Tags
(I’ve been mulling this post for a while, so the background for those who missed it in the news: The US Preventive Services Task Force has recommended a decrease in screening for breast cancer, with routine mammography not recommended until 50 years of age, and only every two years thereafter rather than annually. They have also determined that breast self-exams and routine clinical exams are not as crucial as we’ve thought. While policy changes are not happening immediately, I wouldn’t be surprised if the scope of routine screening is eventually scaled back, as has been happening for Pap smears and prostate cancer screening.)
Watching the discussion on the recent recommendation for a decreased breast cancer screening regimen, I’ve been struck by the fact that a regimen of less intervention in women’s health is being taken seriously, and I couldn’t help but wonder why we aren’t having the same public conversations about birth practices in America.
Normally, I have an impulse to blame the patriarchy (or more generally, the kyriarchy) for the state of birth practices but here with breast cancer we have a major women’s health issue and people are actually willing to talk about the risks of screening and intervention. Officialdom is actually encouraging women to talk with their doctors about the risks and benefits of the current screening recommendations – Kathleen Sibelius, head of HHS, in urging women to continue with the old recommendations even said:
Keep doing what you have been doing for years – talk to your doctor about your individual history, ask questions, and make the decision that is right for you.
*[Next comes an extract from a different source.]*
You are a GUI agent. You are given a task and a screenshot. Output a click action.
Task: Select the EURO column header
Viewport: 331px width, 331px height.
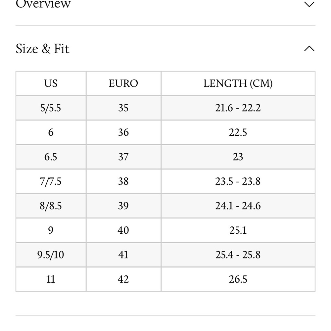pos(123,83)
Can you even imagine this message being promulgated about induction for postdates? Or cesarean for breech? Why are women encouraged to question and individualize their breast cancer screening, but not their births? Are older women more politically powerful and respected than women in their fertile years?
Or is birth exceptional because of the involvement of another life? Can we trace this back to liability? If a malignant tumor is missed due to these new recommendations a most likely middle-aged woman may die of breast cancer, sad, but accepted as the course of nature, especially if the victim is not deemed too young. But if a problem with a birth arises, a baby may die or be seriously injured – sad, and so abhorrent to our society that doctors may feel they need to do things at all costs to prevent that outcome.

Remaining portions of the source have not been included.